Unlike monolith applications that have all services packaged into a single extensive application, you can now scale the individual microservices experiencing heavy use. To quickly create, deploy, and manage microservices, orchestration platforms like Kubernetes have also emerged in the past decade.
This blog will discuss cloud-native modern scaling methods for microservices and their cloud infra, as well as show you how to use them correctly.
Microservices are packaged as containers and run on virtual machines or bare metal servers. When applications get more popular with new users or other applications connecting to them, their resource usage also increases. However, servers are configured with limited CPU, memory, and storage, and when these resources are used up, scaling is the solution.
There are two mainstream methods for increasing the number of available resources: vertical and horizontal scaling.
Vertical scaling is the easiest method. It adds more resources to the server, such as new CPUs, memory units, or hard disks. If adding resources is not an option, moving the application to a larger server is also classified as vertical scaling.
Horizontal scaling is the novel and more appropriate scaling for microservices where it adds new application instances to the stack. The load is distributed over the old and new instances so each application instance continues living within the resource limits.
Microservices run on the cloud or on-premises infrastructure, where scaling is undertaken for the applications, clusters, and infrastructure. Kubernetes is the de facto platform for deploying containerized microservices. The following sections will dive into different scaling options with Kubernetes and microservices in a cloud-native modern world.
When applications get busier and consume more and more resources, it is possible to scale the microservices and then the cluster with the following approaches.
When a microservice is overloaded and becomes a bottleneck, scaling up by increasing the number of instances is possible. In Kubernetes, you can update the replicas field in Deployment as follows:
apiVersion: apps/v1 kind: Deployment metadata: name: nginx labels: app: nginx spec: replicas: 3 ...
Similarly, you can imperatively use the kubectl command to make scaling changes such as:
kubectl
$ kubectl scale --replicas=4 deployment/nginx
When there are more microservice instances, Kubernetes will distribute the load, and the bottleneck will be obsolete.
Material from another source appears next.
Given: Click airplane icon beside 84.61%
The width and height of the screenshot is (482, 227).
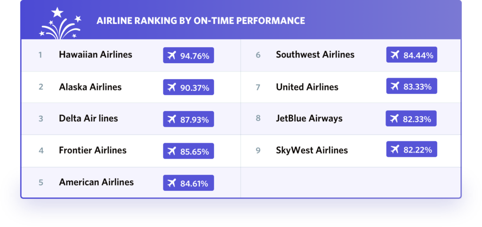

Kubernetes clusters run the workloads on the worker nodes connected to the Kubernetes control plane. Let’s assume there are three nodes in the cluster with 16 GB of memory. If the nodes are maxed out, vertical scaling recommends changing the three nodes with a higher memory resource, such as 32 GB. With double the amount of total memory, it is now possible to deploy more applications.
When the Kubernetes nodes run out of resources, you can add new nodes to the cluster. If you have three nodes with 16 GB of memory and it is not enough, you can manually add any number of nodes with any configuration and increase the total resource amount. In other words, you can either add three more nodes with 16 GB memory or add a single node with 48 GB memory.
Horizontal scaling of the cluster brings flexibility regarding node specifications and the number of nodes, which also helps reduce your cloud bill.
Adding new nodes to clusters and changing the number of running pods is straightforward. However, these are all manual changes that require human interaction with the cluster. When it comes to the cloud-native modern era, it is burdensome to watch resource usage and immediately scale.
Elastic scaling is the automatic approach of adding and removing compute, memory, storage, and networking infrastructure based on resource usage. Kubernetes offers elastic scaling out of the box for both clusters and microservices.
Cluster autoscaler is the Kubernetes component that automatically adjusts the size of the Kubernetes cluster. When there are unscheduled pods due to resource limitations or affinity rules, cluster autoscaler evaluates whether adding a new node will resolve the issue. If so, it scales the cluster up and opens up space for the unscheduled pods.
Cluster autoscaler also keeps an eye out for opportunities to move some pods within PodDisruptionBudgets in order to free up some nodes for scaling down. While using cluster autoscaler, it is critical to ensure that all pods have their resource requests and limits configured since they are used for node pool size calculation.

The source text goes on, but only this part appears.